宮城 2月2日

朝起きると、やはり京都より一段寒い。朝の当番で来た宿のスタッフと短く言葉を交わし、早くに宿を出流。仙台駅前で朝市を見る。ここは戦後の闇市から始まった市で、コロッケが美味しいと梅鉢の女将から聞いていた。喫茶店を探したが、個人経営の喫茶店は少ないようで、結局駅裏のビルに入っていた珈琲館でモーニング。向かいのゲームコーナーらしき場所から、騒がしい音楽。アルバイトの長髪の男性と、女性が二人。学生なのだろう。隣に女性二人が座ったと思ったら、手話で会話を始めた。

11時になり、前々から話を聞いて行きたいと思っていた「火星の庭」へ。ざっと古本の棚を見て、それから仙台で活動するアーティストたちの作品のコーナーを見る。志賀理江子さんの『Blind Date』を開こうとすると、すごく開くのが難しい。喫茶スペースのテーブルに座り、レンズ豆のカレーとコーヒーを注文し、写真集を開く。テープで留めてある外箱を開き、一枚一枚綴じていない写真を見る。店内にはもう一人、学生らしい女性が、同じくカレーを食べ、本を読んでいた。写真集を見てから棚に戻し、カレーを食べ、田中優子『江戸の想像力』を買う。

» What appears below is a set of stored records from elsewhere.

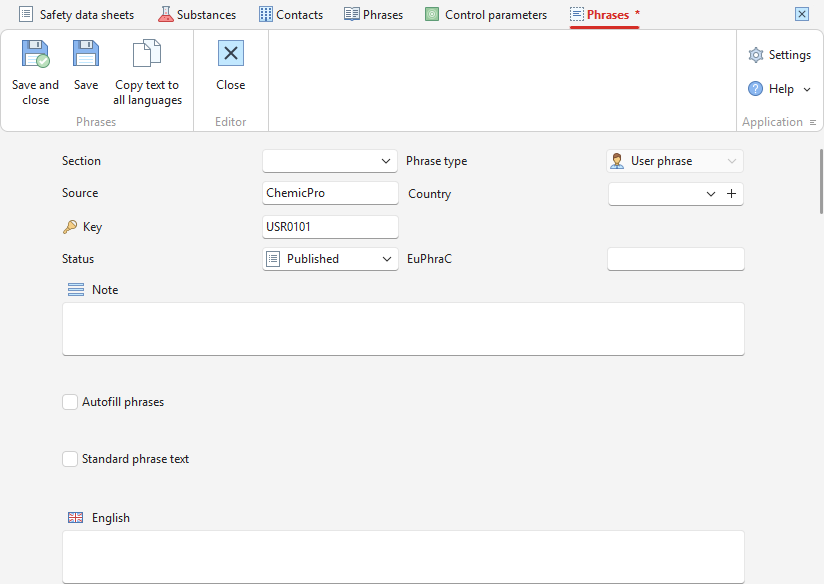Expand the Country dropdown list
The image size is (824, 584).
710,194
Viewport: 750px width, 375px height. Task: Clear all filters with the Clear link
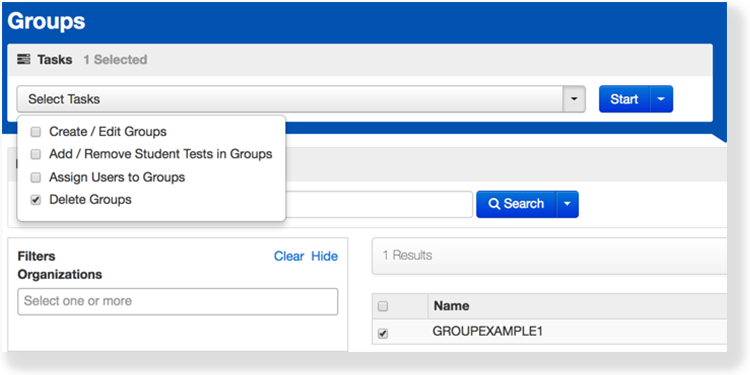click(x=289, y=256)
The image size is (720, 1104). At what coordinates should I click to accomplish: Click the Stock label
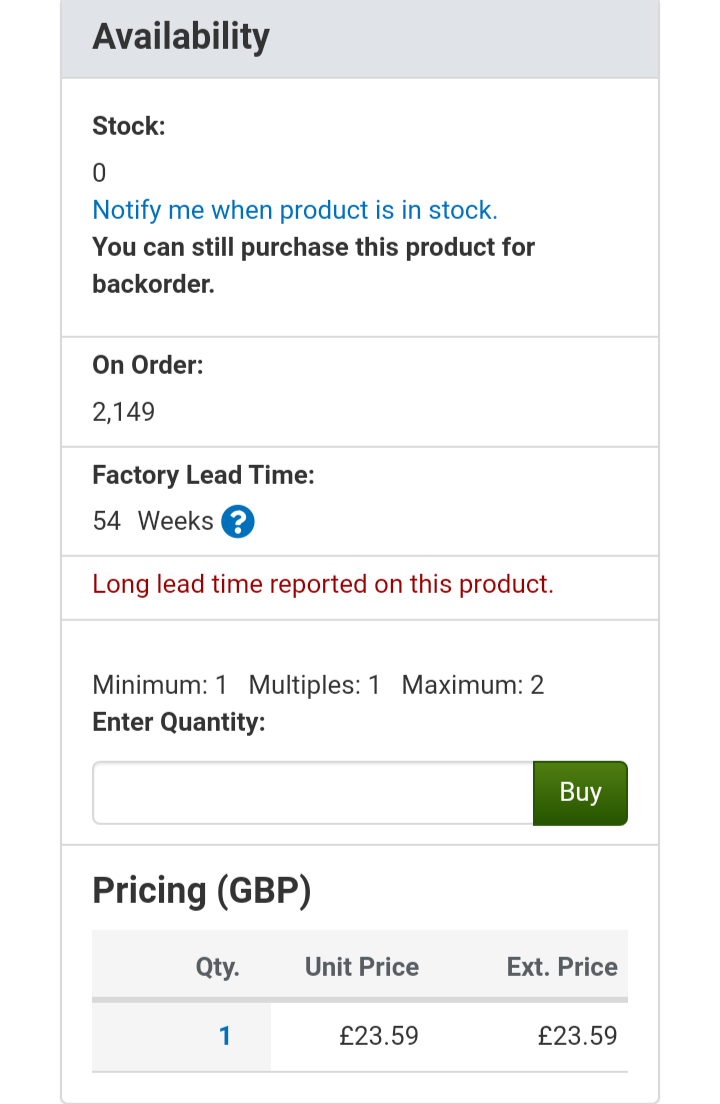(x=128, y=126)
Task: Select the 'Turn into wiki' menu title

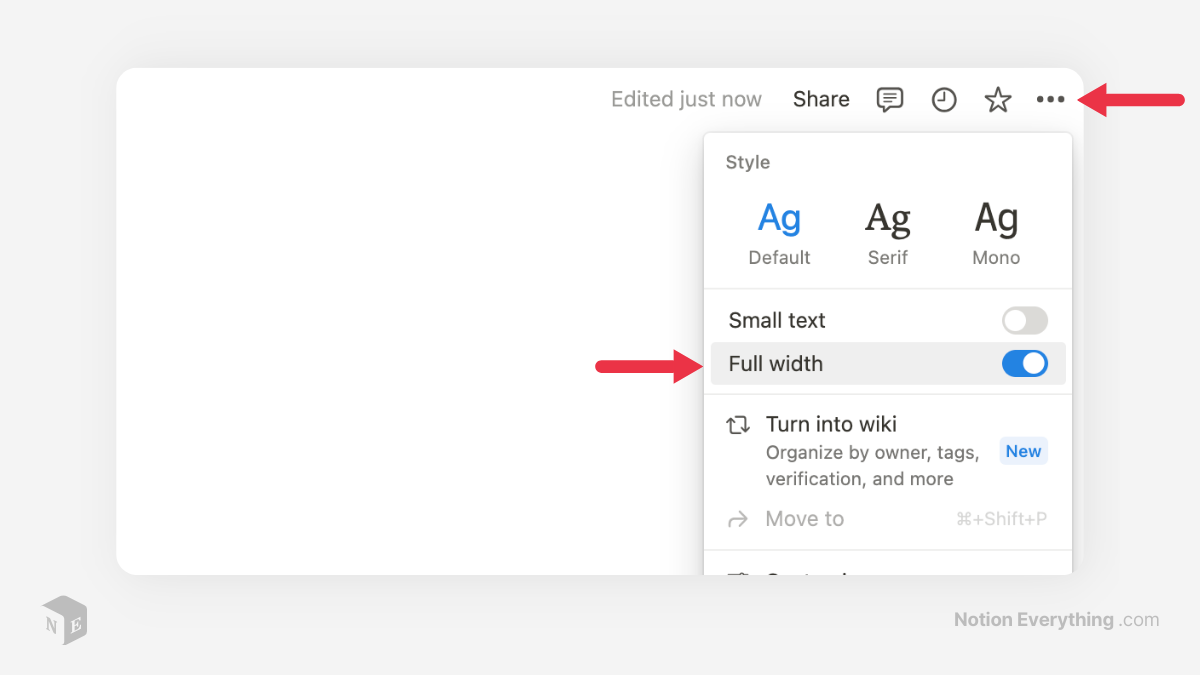Action: point(831,424)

午後には気仙沼まで行く予定にしていた。火星の庭近くの、ピーチ系列のレンタカー屋で車を借りる。ここもセール中で安く、事前に予約をして行木、2日間借りることにする。また安すぎて心配になる。仙台を出る前に、東北リサーチとアートセンターで、仙台を中心に活動する団体、NOOKの「語り野をゆく」展を見ていくことにする。東日本大震災と日本の第二次世界戦争の経験を語る三名の語り手の語りとその背景を、文字と映像で丁寧に紹介している。

展示を見ていたら、昼過ぎには出発するつもりが、15時頃になった。少し焦りながら、まずは東松島へ向かう。

東松島に向かう途中、その手前には、松島がある。なぜ海と島が点在する風景がそれほど良いのかわからないのだが、その美しさにしばし車を止めて見入る。志賀さんが、松林の美しさに惹かれて北釜に移り住んだということを本で書いていたが、美しさの要因の一つは、松にあるのかもしれない。車から降りて、松林を歩き、島々と海を眺めた。

東松島に着く頃には夕方になっていた。東松島の小野地区は2012年に一度訪れたことがあり、東松島市小野駅前応急仮設住宅の女性たちが集まって、東松島の復興を願い「小野くん」という、靴下を使った人形を作っていた。今はその仮設住宅はなくなったが、彼女たちは陸前小野駅の隣に「空の駅」というスペースを作り、小野くんを作り続けている。空の駅の中を覗かせてもらうと、女性が二人いて、徐々に前に来た時に会ってお世話になった方達だということが思い出された。そのことを話し、京都から持ってきた八ツ橋を渡す。人気で待っている人がたくさんいる小野くんだが、直接訪問してくれたからと、二つ買わせてもらう。甥っ子にあげようと思った。翌日には、学生ボランティアとともに、節分のお祭りをするということだった。

暗くなり始めたので東松島を出発し、今晩宿泊する予定の「気仙沼ゲストハウス 架け橋」へ向かう。「架け橋」は、震災をきっかけに気仙沼にボランティアに来た大学生の田中惇敏さんが、ボランティアのための宿として開業した場所で、現在はより広く、人々の交流のための場として宿泊を受け入れている。県外の人が被災地を知るための様々な取り組みや、地元の人のための仕事作りも行っている。1年ほど前に短く滞在したが、その時よりも活動が広がっているようで、この日は新しいスタッフがいた。その人に紹介してもらい、夕食は地元の人が集まるという居酒屋「ピンポン」へ。ピンポンは震災の津波で浸水したが、その後営業を再開したのだそうだ。行ってみると賑やかで、店主は常連さんと親しく話を交わし、地元の世間話らしき声が聞こえる。僕にもどこから来たのと声をかけてくれる。メカジキが「メカ」と呼ばれたり、魚の心臓が「ホシ」と呼ばれたりと聞きなれない呼び名が多かったが、刺身や焼き物、スープなどどれもおいしい。帰りには、慣れない寒さで体が冷えた気がしたので、宿の近くのスーパー銭湯「ほっこり湯」へ浸かって帰着。